Collection entries
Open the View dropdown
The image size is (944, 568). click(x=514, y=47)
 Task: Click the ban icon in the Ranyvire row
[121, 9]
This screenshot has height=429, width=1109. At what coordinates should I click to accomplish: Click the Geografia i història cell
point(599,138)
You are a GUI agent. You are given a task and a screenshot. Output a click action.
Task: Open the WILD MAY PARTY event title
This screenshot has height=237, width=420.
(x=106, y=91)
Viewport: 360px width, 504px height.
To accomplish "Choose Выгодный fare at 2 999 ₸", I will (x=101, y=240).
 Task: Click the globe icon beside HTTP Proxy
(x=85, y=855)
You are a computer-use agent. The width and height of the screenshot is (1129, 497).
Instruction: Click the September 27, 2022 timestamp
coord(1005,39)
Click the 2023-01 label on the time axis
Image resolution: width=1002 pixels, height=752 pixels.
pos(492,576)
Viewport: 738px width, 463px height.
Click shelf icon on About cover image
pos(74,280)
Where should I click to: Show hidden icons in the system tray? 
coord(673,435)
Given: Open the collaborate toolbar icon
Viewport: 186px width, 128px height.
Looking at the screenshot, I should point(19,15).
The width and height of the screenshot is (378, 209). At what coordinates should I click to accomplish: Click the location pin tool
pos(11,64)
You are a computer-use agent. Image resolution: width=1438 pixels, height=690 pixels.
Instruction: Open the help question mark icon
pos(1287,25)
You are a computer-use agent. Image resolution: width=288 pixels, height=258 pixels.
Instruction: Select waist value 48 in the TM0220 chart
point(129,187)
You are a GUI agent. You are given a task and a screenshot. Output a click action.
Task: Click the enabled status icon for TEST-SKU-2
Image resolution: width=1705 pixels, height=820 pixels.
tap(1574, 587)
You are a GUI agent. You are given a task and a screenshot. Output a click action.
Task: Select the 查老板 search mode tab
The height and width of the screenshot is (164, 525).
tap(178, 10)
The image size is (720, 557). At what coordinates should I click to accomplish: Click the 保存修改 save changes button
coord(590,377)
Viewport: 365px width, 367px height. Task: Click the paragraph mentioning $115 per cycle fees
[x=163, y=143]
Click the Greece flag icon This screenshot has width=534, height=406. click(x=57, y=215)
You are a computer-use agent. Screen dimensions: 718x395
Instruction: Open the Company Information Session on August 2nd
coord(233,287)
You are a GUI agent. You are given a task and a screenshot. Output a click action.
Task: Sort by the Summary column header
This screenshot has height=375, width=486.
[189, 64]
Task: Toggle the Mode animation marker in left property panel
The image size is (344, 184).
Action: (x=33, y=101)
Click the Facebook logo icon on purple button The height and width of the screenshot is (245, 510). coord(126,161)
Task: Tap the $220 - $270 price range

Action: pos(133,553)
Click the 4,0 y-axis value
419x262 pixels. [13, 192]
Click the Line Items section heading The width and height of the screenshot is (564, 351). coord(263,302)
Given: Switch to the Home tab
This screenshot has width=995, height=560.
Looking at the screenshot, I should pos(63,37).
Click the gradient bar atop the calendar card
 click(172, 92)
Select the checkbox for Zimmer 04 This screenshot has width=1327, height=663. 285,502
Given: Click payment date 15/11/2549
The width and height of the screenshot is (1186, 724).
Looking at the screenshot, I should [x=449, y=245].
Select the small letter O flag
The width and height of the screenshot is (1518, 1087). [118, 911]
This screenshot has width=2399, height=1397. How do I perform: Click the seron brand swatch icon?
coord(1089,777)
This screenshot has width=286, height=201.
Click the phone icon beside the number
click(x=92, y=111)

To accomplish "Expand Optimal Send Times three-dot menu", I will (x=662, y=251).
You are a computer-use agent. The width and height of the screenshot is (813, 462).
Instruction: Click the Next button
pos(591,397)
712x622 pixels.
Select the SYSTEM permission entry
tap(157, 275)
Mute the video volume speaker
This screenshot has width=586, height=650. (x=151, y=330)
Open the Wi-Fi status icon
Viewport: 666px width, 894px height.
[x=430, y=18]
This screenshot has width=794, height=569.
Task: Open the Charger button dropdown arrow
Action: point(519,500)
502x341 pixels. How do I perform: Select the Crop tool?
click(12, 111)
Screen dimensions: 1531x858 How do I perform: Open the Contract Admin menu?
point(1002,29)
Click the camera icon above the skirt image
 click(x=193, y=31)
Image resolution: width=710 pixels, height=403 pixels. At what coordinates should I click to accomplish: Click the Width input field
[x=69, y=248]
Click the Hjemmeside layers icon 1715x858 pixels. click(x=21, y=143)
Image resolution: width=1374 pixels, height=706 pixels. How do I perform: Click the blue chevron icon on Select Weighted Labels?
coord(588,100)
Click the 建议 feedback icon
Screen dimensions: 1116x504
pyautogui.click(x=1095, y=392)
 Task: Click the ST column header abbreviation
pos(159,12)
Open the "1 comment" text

Exercise:
The answer must consist solely of the number of lines in the entries that contain the word "will".

Finished exercise:
2